Mixon is aware of the irony: The State Fair of Texas — the largest promoter of agriculture in the state — neighboring a community where children don’t know where vegetables come from. But she says the fair’s work in recent years is helping to make amends for creating scarcity of food and other resources in her South Dallas’ Bonton neighborhood.
She felt it first-hand when the COVID-19 pandemic began. By March 2020, when nationwide stay-home orders were in effect, Hoover’s emergency food pantry ran dry. Even the neighborhood grocer, Fiesta, ran out of fruit and veggies, she says.
“I had to figure out a way to produce more,” she says, “because people were about to go hungry. I felt like the weight of the world was on our shoulders.”
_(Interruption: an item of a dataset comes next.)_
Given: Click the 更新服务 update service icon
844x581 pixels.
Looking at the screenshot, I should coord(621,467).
That’s when workers from the State Fair of Texas stepped up their support — bringing boxes of fresh produce from its Big Tex Urban Farms four days a week. During the early months of the pandemic, Mixon used the yield to feed 50 to 70 carloads of Dallas residents in a given day.
Today Big Tex Urban Farms partners with more than 70 South Dallas nonprofits that address poverty-created problems in the neighborhood. The farm has contributed some 764,000 servings of produce to the fair’s overall tally of 500,000 South Dallas residents served through community programs and initiatives since 2016, making it a solid food solution, says Froswa’ Booker-Drew, vice president of community affairs and strategic alliances at the fair.
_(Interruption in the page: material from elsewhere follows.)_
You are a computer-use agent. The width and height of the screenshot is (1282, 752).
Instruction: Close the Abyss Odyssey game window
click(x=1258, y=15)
She says the fair, in the past, was on the wrong side of history, but now it can make amends and be part of solutions for South Dallas.
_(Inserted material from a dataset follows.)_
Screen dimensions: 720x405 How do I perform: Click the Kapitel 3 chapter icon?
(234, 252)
“It is going to require investment, innovation, and creativity in addition to doing something beyond just traditional ways we’ve done it in the past,” Booker-Drew says.
April 1, 2016 was Froswa’ Booker-Drew’s first day of work at the fair. She had been hired to help restore a wounded relationship between the 277-acre city-owned exposition park and nearby residents it disenfranchised.
Big Tex Urban Farm, a mobile agriculture program situated in the shadow of the towering Texas Star, was introduced that same year. Alongside a handful of employees from other departments, Booker-Drew seeded 100 shipping pallets turned into raised planting beds, which lined an 80-by-80-foot area formerly used to house the Gateway Pavilion during State Fair season.
“When I started at that time, we really began focusing on listening to community needs,” Booker-Drew says.
She is aware of the documented history of South Dallas’ dismantling, with homes seized and people of color displaced. But Booker-Drew says she believes the Fair, today, is “committed to being a better neighbor, something that hasn’t historically been a part of the narrative of the organization with our neighboring community,” she says. “I would be remiss to ignore the history of the State Fair of Texas, and I believe it drives us to do the work differently.”
The year Booker-Drew started at the Fair, South Dallas’ supply of fresh fruit and vegetables was so lacking that the city offered millions of dollars in an attempt to lure grocery chains to the area. It was a “food desert,” something The United States Department of Agriculture defines as a place with people who have limited access to healthy and affordable food, a poverty rate higher than 20 percent, and a third of the population that lives more than a mile from a major grocer. Activists today have replaced the term “food desert” with “food apartheid.” It better captures the role of politics, racism and injustice in food deserts’ creation, they say.
Of Dallas’ 1.2 million residents, some 450,000 live in the system of food apartheid, according to a 2017 study by the City of Dallas. In 2020, real estate research company JLL Research conducted a study that showed the food desert in the Fair Park area is inhabited mostly by Black residents.
While a Save-a-Lot and Fiesta are now in the neighborhood on Martin Luther King Jr. Boulevard — across the street from one another, a stone’s throw from the fair gates — many activists believe that grocery stores, while helpful, are not necessarily the solution to South Dallas’ food scarcity issues.
“As much as we need more grocery stores and options, I also think that there is a need to support local farms and gardens,” Booker-Drew says.
Big Tex Urban Farms features a massive hydroponic growing system that feeds South Dallas residents through partnerships with local organizations.